WHAT IS BEING ASKED: Repeat the records below line by line, exactly, finishing on the line that contains "Task: Click Crasse U-12 team row name".

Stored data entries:
§ §

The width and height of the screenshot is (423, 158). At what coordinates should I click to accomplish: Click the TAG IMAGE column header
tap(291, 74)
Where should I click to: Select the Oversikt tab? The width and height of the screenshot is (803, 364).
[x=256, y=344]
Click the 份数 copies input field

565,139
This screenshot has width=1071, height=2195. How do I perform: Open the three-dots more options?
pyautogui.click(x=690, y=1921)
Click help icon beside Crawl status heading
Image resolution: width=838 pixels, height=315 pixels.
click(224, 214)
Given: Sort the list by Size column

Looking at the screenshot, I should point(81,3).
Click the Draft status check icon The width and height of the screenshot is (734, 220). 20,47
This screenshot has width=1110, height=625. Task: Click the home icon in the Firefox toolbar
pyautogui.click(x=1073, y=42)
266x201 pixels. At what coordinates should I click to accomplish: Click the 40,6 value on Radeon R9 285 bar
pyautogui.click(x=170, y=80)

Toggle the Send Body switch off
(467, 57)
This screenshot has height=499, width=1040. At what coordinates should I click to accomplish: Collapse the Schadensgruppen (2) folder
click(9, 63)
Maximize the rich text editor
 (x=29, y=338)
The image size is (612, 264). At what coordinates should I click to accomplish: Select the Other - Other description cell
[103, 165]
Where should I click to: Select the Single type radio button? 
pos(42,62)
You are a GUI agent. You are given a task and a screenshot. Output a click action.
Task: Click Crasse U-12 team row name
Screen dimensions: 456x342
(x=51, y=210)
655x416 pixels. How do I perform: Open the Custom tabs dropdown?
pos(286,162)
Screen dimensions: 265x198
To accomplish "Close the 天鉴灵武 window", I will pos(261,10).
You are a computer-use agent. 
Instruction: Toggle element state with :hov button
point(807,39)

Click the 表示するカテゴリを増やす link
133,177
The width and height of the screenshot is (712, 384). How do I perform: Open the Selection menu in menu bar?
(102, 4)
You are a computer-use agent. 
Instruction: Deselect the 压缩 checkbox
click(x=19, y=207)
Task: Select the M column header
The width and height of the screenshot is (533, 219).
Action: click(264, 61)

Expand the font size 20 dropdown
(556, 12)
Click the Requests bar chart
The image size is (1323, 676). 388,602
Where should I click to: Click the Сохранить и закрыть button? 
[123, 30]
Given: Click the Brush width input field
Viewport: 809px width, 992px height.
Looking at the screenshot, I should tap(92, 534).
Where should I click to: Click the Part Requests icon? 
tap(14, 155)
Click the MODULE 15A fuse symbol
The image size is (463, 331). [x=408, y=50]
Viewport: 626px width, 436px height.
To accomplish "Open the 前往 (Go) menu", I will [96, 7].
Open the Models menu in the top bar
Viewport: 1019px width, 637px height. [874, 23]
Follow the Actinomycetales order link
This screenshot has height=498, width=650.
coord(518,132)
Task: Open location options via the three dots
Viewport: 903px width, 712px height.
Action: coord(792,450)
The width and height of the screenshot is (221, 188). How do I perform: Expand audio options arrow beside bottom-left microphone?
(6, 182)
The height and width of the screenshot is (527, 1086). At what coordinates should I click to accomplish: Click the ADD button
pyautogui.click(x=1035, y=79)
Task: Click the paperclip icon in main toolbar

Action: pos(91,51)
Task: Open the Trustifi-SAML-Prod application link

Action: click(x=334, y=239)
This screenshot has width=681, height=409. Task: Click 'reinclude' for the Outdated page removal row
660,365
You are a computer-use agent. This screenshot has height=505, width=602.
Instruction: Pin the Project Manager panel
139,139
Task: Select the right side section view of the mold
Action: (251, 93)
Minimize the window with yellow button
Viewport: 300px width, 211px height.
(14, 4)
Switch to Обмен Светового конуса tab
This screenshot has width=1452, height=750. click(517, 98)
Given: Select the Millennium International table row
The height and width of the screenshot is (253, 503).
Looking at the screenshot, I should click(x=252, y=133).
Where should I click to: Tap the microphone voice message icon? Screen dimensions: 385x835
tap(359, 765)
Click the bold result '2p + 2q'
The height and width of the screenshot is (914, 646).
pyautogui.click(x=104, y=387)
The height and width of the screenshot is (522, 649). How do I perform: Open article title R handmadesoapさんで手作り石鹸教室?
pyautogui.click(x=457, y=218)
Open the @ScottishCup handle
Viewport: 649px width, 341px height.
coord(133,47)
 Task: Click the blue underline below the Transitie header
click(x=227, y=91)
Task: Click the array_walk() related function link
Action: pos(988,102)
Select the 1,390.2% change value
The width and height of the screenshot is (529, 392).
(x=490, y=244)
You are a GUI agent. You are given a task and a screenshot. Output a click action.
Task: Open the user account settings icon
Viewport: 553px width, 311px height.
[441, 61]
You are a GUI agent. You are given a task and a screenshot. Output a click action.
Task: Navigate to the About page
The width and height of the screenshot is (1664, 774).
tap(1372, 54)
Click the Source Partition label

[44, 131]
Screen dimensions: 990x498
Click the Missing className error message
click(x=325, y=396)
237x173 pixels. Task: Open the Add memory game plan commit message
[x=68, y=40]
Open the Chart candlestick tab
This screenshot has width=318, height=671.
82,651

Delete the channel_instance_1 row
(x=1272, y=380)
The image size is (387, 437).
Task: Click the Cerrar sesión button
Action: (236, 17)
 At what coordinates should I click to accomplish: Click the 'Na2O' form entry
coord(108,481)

§ §

COMPLETED TASK:
The width and height of the screenshot is (423, 158). At what coordinates should I click to accomplish: Click the TAG IMAGE column header
tap(291, 74)
Where should I click to: Select the Oversikt tab? The width and height of the screenshot is (803, 364).
[x=256, y=344]
Click the 份数 copies input field

565,139
This screenshot has width=1071, height=2195. How do I perform: Open the three-dots more options?
pyautogui.click(x=690, y=1921)
Click help icon beside Crawl status heading
Image resolution: width=838 pixels, height=315 pixels.
click(224, 214)
Given: Sort the list by Size column

Looking at the screenshot, I should point(81,3).
Click the Draft status check icon The width and height of the screenshot is (734, 220). 20,47
This screenshot has width=1110, height=625. Task: Click the home icon in the Firefox toolbar
pyautogui.click(x=1073, y=42)
266x201 pixels. At what coordinates should I click to accomplish: Click the 40,6 value on Radeon R9 285 bar
pyautogui.click(x=170, y=80)

Toggle the Send Body switch off
(467, 57)
This screenshot has height=499, width=1040. At what coordinates should I click to accomplish: Collapse the Schadensgruppen (2) folder
click(9, 63)
Maximize the rich text editor
 (x=29, y=338)
The image size is (612, 264). At what coordinates should I click to accomplish: Select the Other - Other description cell
[103, 165]
Where should I click to: Select the Single type radio button? 
pos(42,62)
You are a GUI agent. You are given a task and a screenshot. Output a click action.
Task: Click Crasse U-12 team row name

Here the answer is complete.